Когда Акулу вязали, он пел «Интернационал». Даже не пел, а судорожно выкрикивал строчки песни, трепыхаясь в руках санитарок и Жени, как раненая птица или брошенная на дно лодки рыбешка. Акуленок. Кузя, следивший за этой процедурой с сожалением, позднее, в палате, качая головой, говорил:
— Может, и действительно… Может, и мог… На улицу…
Может быть. Хряк не разубеждал Кузю ни в чем, а я поступал, как Хряк. А Студент, который полулежал на своем матраце с запрокинутой головой (Акула умудрился разбить Студенту и нос тоже), сказал, придерживая у носа тряпицу со льдом и с трудом шевеля разбитыми губами:
— А мог и баптистку порешить. С полпинка. А она его вареньем угощала, конфеты носила. Письма домой отправляла.
Отправить письмо из психиатрии фактически невозможно. Их вскрывают и подшивают к делу. Отправить письма можно только через санитарок, и не абы каких, а сердобольных, иначе ничего не выйдет. Баптистка действительно любила Серегу, подкармливала его, покупала ему конфеты, тетрадки, ручки. А за все это он мог разбить ей голову железной дужкой.
…Студент после удара схватился руками за лицо, и плохо пришлось бы Жене, если бы не Рома Селин, вставший на место Студента. Серега рвался, орал благим матом, лягался и пытался даже кусаться, словно в него бес вселился.
— Студент! О! — кричал Акула. — Ты предатель! Никто тебя не простит! Никто! Ты революцию пре…
Его уложили в койку и начали вязать. Зазвучал «Интернационал»…
…В ответ на аргументы, выдвинутые Студентом в свою защиту, Кузя задумался. Но потом вновь покачал головой и повторил:
— Может, и смог бы… — И через полминуты добавил: — На улицу очень хочется…

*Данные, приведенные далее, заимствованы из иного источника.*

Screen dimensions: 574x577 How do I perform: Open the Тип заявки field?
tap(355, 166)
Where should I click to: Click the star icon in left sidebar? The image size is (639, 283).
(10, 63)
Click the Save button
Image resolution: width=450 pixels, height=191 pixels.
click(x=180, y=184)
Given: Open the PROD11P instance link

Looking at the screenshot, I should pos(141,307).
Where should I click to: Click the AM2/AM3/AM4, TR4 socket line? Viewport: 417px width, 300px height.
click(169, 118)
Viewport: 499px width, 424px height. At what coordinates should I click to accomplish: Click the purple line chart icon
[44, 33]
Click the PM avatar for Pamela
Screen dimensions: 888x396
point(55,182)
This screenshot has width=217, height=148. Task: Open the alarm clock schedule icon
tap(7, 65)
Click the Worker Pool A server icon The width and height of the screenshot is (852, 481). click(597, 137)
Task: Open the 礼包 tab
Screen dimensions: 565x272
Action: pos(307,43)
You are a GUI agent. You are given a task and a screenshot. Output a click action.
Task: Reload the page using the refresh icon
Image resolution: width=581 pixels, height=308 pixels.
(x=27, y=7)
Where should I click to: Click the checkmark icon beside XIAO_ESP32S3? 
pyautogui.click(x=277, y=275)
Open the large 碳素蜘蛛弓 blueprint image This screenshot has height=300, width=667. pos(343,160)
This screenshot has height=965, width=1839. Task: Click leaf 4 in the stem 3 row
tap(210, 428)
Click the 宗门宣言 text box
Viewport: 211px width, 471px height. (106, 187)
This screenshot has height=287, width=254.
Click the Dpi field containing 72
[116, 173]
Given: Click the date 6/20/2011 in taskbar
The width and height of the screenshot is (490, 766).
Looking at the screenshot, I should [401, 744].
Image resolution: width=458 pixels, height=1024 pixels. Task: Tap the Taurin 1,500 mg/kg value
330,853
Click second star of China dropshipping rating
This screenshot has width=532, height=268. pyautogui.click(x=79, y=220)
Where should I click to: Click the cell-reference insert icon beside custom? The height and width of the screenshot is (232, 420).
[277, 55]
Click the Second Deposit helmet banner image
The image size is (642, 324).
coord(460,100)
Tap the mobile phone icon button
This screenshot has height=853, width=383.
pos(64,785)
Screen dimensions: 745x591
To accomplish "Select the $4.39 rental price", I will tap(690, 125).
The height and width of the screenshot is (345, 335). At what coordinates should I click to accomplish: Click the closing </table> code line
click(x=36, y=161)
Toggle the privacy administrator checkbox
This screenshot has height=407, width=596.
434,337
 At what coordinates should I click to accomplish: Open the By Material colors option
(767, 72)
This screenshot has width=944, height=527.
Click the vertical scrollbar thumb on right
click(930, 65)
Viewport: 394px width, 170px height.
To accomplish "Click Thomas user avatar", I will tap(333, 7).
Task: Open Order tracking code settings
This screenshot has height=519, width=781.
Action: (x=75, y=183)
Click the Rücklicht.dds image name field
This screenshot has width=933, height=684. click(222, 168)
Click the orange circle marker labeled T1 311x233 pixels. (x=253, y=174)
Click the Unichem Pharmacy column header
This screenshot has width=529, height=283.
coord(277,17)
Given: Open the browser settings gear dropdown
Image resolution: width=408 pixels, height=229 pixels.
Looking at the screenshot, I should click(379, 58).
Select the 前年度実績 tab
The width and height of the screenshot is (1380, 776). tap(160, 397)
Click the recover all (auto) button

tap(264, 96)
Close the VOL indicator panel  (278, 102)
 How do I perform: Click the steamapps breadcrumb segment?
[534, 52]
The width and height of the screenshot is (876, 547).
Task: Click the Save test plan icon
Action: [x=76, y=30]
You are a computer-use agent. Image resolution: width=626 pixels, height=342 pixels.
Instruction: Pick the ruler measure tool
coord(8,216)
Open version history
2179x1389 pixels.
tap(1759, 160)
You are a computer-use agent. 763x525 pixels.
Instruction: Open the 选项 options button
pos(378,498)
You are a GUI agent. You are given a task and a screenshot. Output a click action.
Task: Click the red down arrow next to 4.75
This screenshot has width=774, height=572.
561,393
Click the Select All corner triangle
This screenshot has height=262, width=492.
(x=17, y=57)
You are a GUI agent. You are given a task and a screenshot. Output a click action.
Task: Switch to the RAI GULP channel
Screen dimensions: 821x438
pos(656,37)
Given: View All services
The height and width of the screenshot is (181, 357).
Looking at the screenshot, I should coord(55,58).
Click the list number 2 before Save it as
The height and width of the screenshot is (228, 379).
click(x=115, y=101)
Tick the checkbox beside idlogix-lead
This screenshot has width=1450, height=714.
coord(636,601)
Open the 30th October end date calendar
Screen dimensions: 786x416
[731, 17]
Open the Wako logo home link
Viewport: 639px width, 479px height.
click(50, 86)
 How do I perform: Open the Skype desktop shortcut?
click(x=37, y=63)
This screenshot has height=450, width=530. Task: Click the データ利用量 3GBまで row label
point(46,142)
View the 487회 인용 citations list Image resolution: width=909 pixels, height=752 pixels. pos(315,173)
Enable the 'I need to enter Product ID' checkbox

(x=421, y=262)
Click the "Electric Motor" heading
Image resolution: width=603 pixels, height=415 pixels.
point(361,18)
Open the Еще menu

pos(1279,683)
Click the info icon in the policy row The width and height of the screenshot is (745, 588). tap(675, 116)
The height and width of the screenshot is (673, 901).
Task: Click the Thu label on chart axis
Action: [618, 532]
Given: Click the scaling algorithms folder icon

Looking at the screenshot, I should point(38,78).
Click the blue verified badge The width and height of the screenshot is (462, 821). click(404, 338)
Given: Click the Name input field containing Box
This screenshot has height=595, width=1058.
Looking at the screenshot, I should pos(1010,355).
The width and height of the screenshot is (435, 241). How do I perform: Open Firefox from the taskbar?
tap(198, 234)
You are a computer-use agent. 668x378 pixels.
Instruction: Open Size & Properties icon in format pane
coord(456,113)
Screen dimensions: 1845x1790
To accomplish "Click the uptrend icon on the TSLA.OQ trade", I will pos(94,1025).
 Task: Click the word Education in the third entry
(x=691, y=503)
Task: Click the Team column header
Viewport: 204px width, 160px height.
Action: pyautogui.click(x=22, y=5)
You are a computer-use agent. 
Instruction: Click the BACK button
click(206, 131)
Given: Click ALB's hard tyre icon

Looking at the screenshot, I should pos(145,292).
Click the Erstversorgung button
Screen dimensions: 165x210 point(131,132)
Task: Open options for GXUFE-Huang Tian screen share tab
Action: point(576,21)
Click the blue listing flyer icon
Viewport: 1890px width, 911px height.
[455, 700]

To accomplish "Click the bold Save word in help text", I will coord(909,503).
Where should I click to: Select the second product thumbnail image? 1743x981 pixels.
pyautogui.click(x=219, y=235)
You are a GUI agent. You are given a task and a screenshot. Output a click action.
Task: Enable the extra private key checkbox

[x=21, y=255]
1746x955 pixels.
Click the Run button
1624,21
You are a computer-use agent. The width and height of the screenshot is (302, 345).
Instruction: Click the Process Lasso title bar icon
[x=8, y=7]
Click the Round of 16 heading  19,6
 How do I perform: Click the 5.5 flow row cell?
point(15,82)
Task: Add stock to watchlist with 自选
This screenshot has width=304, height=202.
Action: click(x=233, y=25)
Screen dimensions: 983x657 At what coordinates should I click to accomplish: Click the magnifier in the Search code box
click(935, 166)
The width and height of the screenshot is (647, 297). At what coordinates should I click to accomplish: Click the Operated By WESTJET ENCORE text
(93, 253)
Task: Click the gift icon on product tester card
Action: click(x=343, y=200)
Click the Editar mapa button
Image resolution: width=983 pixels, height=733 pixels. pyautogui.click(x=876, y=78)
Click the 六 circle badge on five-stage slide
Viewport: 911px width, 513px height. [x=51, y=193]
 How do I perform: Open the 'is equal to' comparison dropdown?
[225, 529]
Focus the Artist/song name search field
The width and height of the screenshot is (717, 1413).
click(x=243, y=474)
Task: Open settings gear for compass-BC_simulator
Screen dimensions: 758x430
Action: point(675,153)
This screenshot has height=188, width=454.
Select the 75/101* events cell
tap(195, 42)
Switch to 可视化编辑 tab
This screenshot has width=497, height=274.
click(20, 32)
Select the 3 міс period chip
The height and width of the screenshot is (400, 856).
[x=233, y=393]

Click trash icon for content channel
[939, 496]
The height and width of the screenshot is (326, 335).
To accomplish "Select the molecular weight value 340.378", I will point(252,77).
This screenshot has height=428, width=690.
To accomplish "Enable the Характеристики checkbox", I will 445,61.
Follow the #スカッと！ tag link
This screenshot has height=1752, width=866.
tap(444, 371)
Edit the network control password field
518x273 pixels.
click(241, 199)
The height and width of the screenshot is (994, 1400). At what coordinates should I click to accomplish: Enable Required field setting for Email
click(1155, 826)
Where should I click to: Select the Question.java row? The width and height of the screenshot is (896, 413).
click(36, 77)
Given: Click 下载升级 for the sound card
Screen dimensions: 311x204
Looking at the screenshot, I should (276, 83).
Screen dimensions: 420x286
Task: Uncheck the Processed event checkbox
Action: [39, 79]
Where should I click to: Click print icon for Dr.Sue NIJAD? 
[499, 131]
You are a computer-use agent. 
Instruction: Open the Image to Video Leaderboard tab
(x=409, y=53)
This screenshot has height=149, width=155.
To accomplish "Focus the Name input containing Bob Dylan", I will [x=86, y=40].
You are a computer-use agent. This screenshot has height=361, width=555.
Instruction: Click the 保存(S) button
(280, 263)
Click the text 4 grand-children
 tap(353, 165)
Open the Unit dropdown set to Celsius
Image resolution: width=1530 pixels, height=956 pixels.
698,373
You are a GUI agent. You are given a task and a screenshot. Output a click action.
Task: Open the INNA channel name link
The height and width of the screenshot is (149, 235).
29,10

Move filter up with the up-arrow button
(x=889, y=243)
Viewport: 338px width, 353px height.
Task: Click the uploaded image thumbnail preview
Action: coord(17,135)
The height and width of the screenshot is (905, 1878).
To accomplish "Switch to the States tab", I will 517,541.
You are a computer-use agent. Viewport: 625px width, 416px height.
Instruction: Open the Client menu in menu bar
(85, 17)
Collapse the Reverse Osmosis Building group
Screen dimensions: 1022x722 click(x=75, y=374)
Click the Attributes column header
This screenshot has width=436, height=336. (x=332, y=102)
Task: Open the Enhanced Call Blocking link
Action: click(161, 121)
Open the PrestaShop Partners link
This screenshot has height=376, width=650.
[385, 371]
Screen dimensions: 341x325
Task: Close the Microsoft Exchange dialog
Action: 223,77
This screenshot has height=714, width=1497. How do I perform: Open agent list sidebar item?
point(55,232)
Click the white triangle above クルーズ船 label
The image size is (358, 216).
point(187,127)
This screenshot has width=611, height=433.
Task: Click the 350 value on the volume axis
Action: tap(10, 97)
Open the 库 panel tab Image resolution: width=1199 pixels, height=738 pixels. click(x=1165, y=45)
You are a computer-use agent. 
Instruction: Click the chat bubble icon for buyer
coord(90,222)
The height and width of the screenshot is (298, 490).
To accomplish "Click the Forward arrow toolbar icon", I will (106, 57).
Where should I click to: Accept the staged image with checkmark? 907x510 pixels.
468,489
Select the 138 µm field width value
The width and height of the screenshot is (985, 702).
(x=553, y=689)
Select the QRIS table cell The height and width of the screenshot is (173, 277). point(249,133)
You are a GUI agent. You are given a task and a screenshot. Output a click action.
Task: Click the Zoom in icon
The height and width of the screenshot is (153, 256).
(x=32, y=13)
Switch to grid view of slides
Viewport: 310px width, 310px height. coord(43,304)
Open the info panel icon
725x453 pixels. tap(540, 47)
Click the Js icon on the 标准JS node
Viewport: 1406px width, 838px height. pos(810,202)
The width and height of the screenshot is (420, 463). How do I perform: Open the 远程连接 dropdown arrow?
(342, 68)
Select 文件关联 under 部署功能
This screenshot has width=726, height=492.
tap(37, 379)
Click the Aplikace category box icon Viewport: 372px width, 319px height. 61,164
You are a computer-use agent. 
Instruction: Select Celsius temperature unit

Да, больше всего, конечно, хотелось выйти на улицу. Всем без исключения. Например, я, несмотря на два месяца того времени, когда меня каждый день водили в хирургию, оставшиеся четыре месяца жил в психушке без единого выхода на свежий воздух. Раз в две недели во двор психиатрии выпускали выздоравливающих, чтобы они вытряхивали пыль из одеял, да и то лишь двоих… Психи с нашего этажа выстраивались у окон и завидовали. Не скажу, что это была клаустрофобия, но крыша у многих, и в частности у Акулы, съезжала здесь имен-но из-за полного отсутствия прогулок.